Ella De Burca participated at Coup de Ville 2016. This text was published in the catalogue.

 

Pivotal in Ella de Burca’s work is the relationship between word and action, a process in which language is treated as an object and vice versa. By inverting these positions and attributing other functions to them, the memory’s subjectivity and the power of interpretation are revealed. This is clear from one of her earlier works ‘The Pull’. By means of a poem and aerial gymnastics she reveres the female drive to survive in a patriarchal era, where language determines the speed of the interpolations. Nevertheless, her installations, which have theatrical allure and strictly recorded performances, belong to the world of visual arts and not theatre.

 

In a private home, hidden behind shop premises, the artist guides the visitor, during Coup de Ville, back to the era of the workhorse. This is not a random choice and emanates from the enormous stable block in the garden behind this dwelling. Until well into the twentieth century, the economy was dependent on the draught-horse and agriculture, the postal services, transport, dockworkers and industry were driven by them. Slowly but surely the animal was replaced by lifeless machines. In the same wave of mechanization and motorization numerous professions, implements and materials also disappeared.

 

Ella de Burca stages this juncture in the former stables. All the requisites and décor are present: only the principal protagonist, the horse, is absent.
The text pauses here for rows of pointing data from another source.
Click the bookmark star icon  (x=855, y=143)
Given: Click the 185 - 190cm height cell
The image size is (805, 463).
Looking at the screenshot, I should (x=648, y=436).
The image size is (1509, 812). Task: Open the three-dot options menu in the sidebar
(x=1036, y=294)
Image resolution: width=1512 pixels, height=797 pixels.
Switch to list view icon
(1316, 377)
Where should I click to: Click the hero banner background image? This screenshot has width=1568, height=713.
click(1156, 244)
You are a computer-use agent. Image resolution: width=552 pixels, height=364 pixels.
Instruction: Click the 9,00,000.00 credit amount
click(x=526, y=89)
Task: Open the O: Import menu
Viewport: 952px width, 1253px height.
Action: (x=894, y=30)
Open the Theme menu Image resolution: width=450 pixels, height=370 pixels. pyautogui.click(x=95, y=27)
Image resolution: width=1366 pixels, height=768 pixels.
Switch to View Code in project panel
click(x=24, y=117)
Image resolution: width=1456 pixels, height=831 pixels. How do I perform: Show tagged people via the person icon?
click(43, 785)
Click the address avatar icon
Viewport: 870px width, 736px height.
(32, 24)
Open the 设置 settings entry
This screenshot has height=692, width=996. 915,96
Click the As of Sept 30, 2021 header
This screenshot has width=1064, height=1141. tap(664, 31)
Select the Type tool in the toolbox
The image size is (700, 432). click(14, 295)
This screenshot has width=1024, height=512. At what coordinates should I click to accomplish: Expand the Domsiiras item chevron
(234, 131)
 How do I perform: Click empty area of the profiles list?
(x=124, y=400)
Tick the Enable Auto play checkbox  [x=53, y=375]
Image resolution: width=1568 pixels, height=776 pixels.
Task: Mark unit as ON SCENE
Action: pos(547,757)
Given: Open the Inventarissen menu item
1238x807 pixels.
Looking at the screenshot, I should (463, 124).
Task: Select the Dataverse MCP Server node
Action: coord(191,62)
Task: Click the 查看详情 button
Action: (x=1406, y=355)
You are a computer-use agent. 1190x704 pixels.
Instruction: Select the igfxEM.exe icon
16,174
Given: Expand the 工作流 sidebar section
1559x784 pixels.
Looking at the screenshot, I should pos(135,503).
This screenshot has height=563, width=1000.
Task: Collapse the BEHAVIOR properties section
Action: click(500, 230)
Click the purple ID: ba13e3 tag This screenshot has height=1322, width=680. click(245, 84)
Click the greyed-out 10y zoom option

In the living area the tack is the theme in her photograms. Subject and chosen medium strengthen each other. After all, the camera emerged with industrialization. Nevertheless, Ella de Burca takes photographs without using a camera: the projection of an object on light-sensitive paper results in a photogram. The whimsical white shapes on a black background rather give the impression that it relates to Arabic calligraphy or refers to the radical rhetoric of Islamic State. Thus, Ella de Burca examines how objects, which belong to the past, acquire a fresh contemporary interpretation. Past (the reconstructed stable) and present (the new significance of old objects) go hand in hand here.